Taking the line with "Where should I click to: Open" as the first, copy every line through the end of the records below exactly. Do not include pictures.

Extracted records
▽
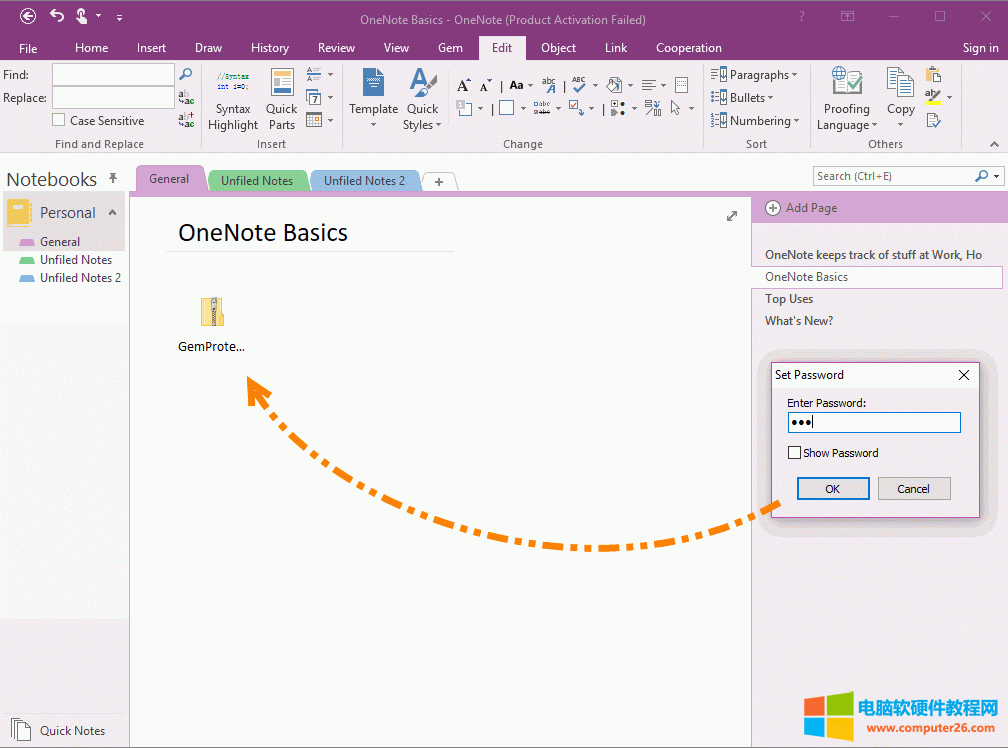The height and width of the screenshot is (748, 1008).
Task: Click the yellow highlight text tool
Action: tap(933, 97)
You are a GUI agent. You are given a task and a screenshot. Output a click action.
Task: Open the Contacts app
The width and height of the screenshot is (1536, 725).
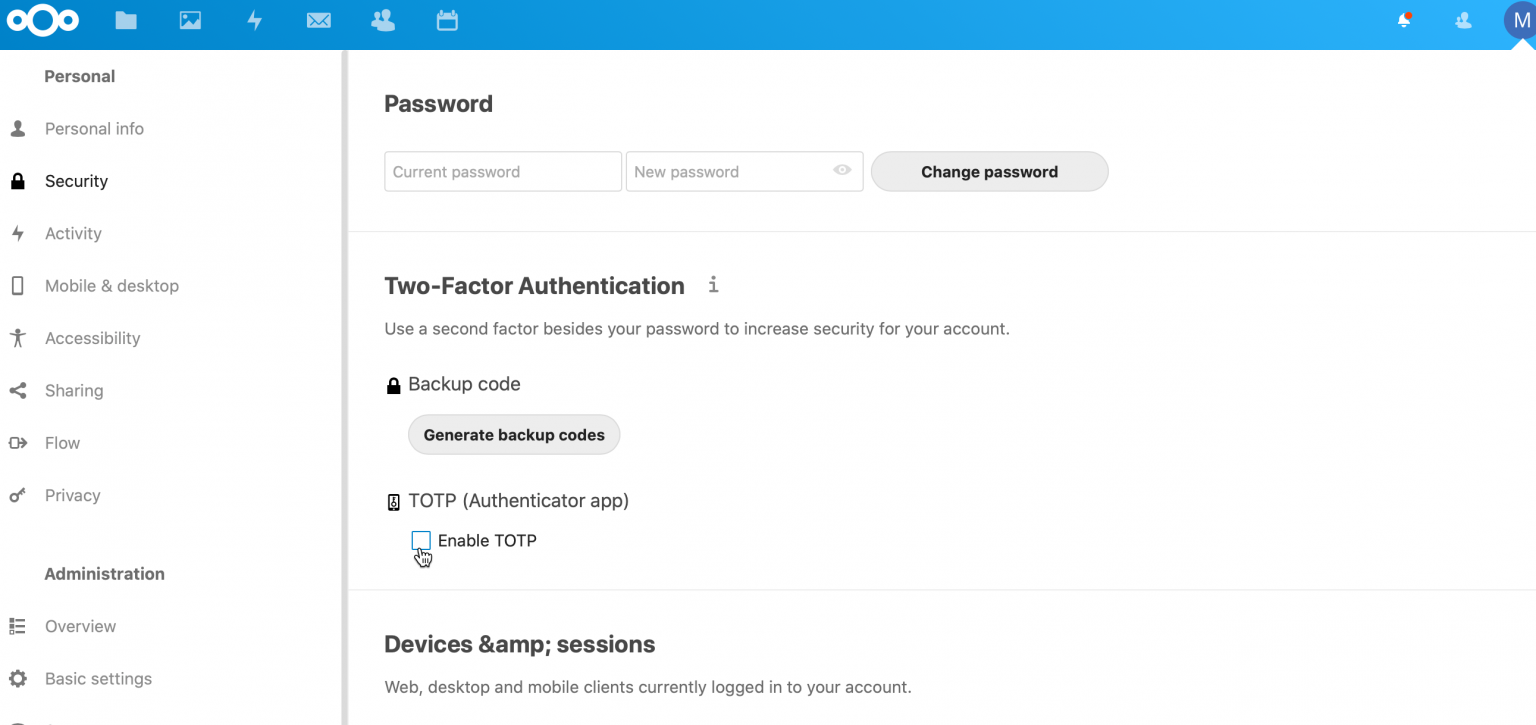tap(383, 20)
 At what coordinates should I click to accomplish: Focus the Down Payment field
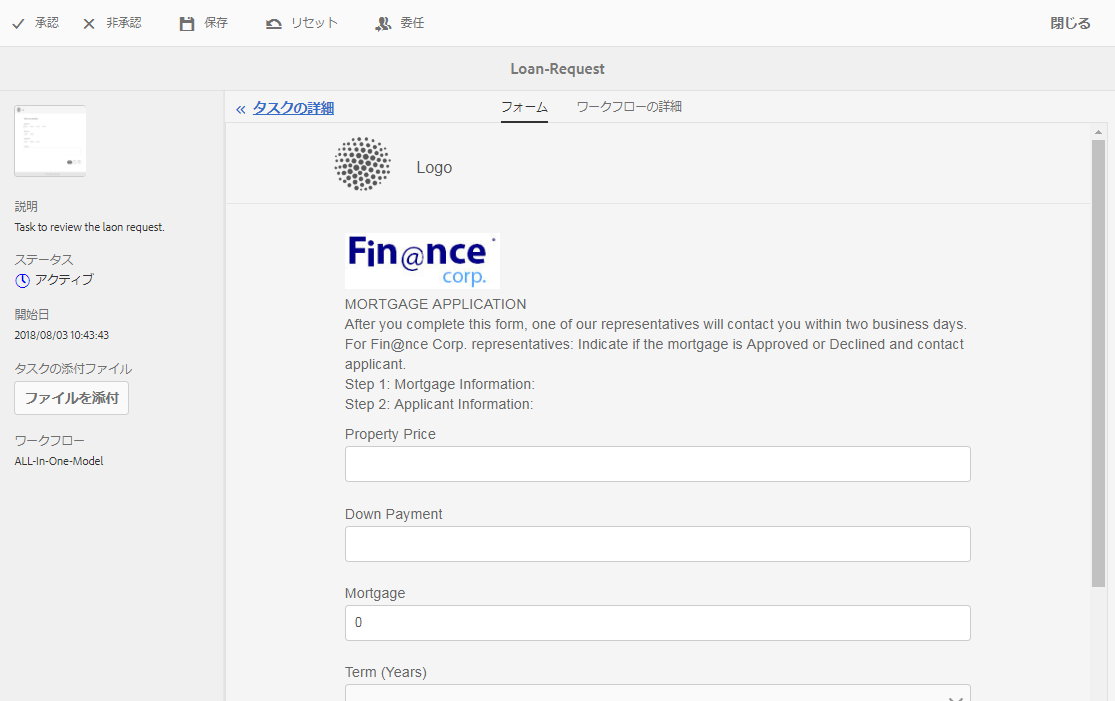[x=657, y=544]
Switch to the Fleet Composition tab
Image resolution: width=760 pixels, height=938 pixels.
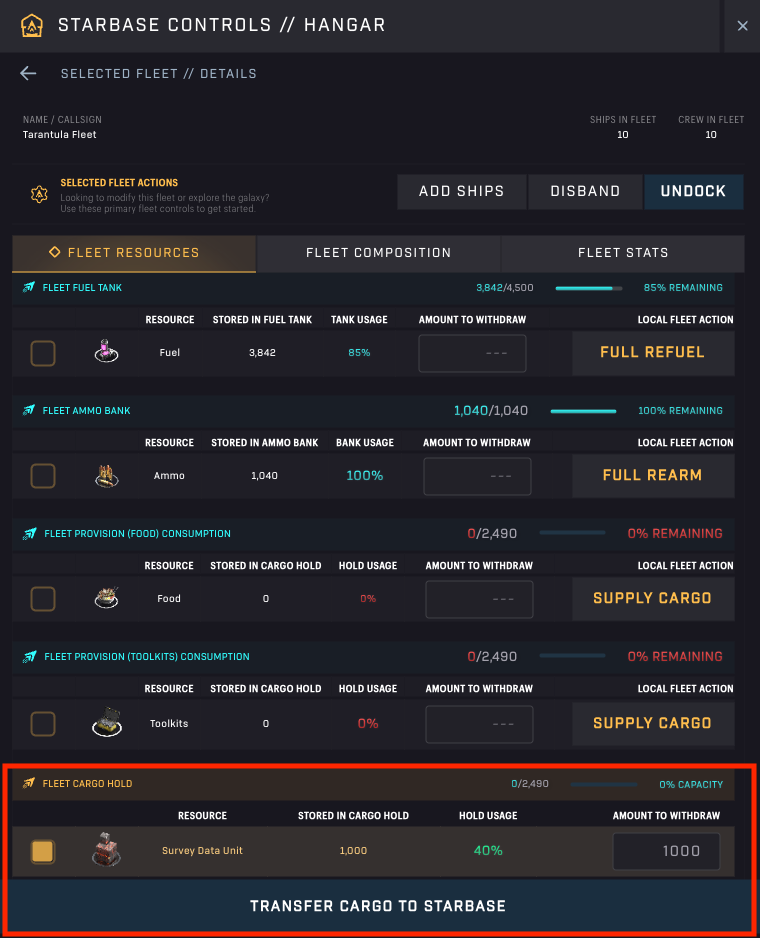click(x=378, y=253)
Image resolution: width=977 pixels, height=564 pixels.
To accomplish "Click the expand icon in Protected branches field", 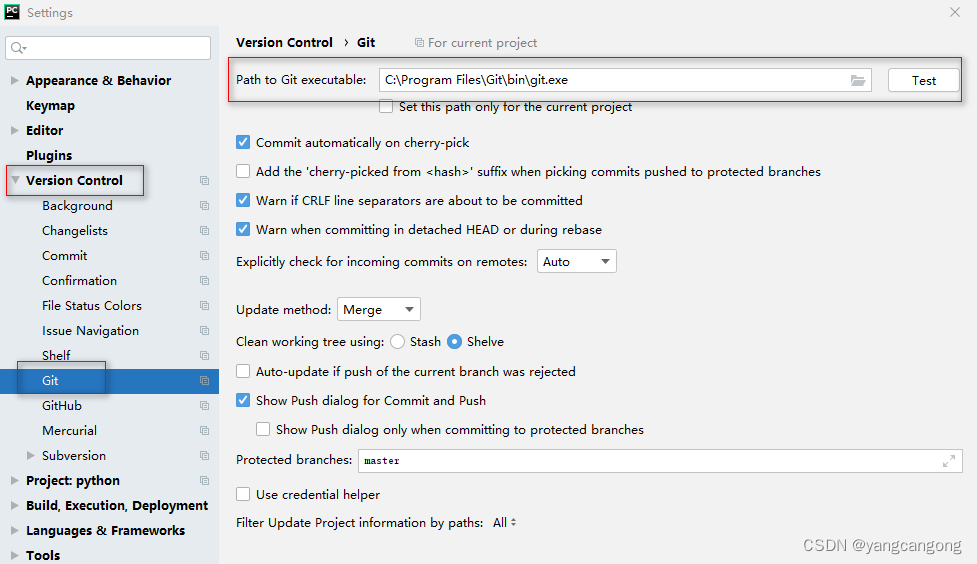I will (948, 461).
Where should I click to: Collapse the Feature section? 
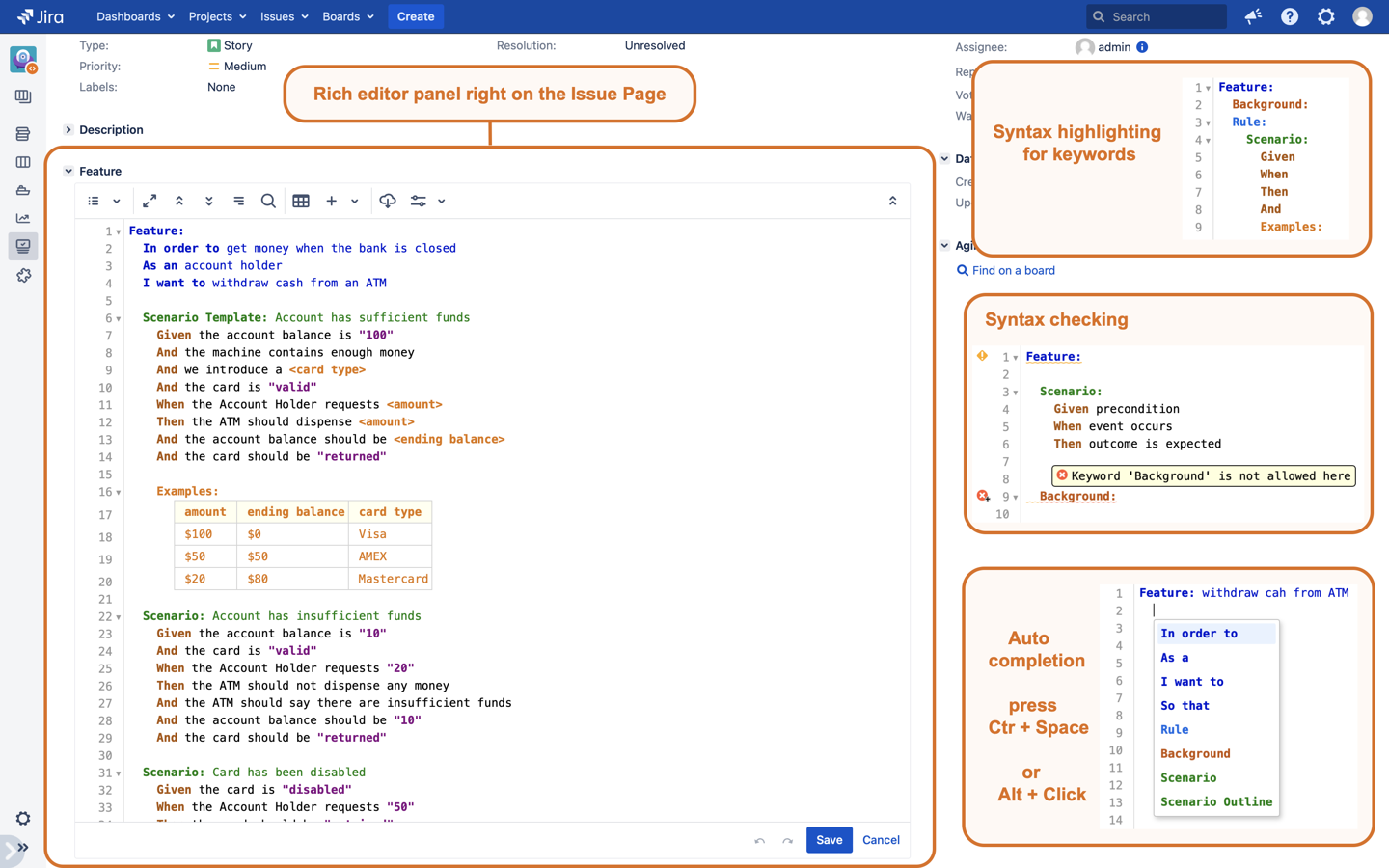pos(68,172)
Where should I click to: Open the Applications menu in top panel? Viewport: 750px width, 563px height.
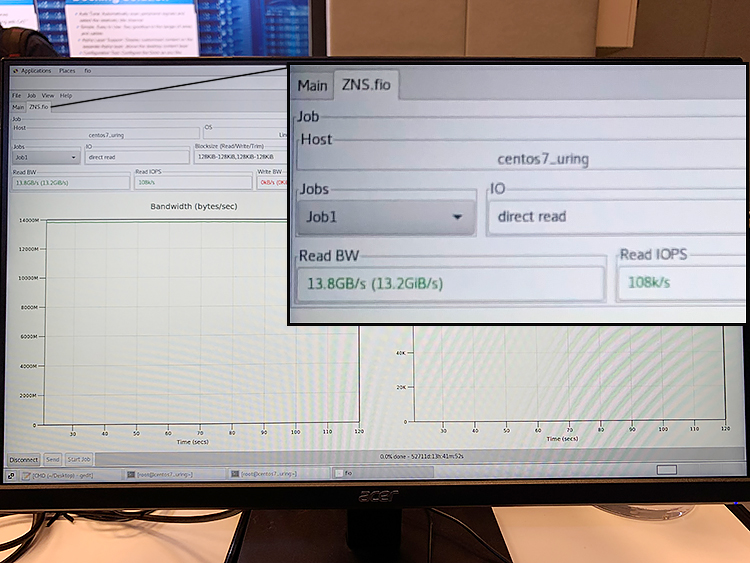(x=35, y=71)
△
Response below:
Where should I click to: Open the Applications menu in top panel? Viewport: 750px width, 563px height.
(x=35, y=71)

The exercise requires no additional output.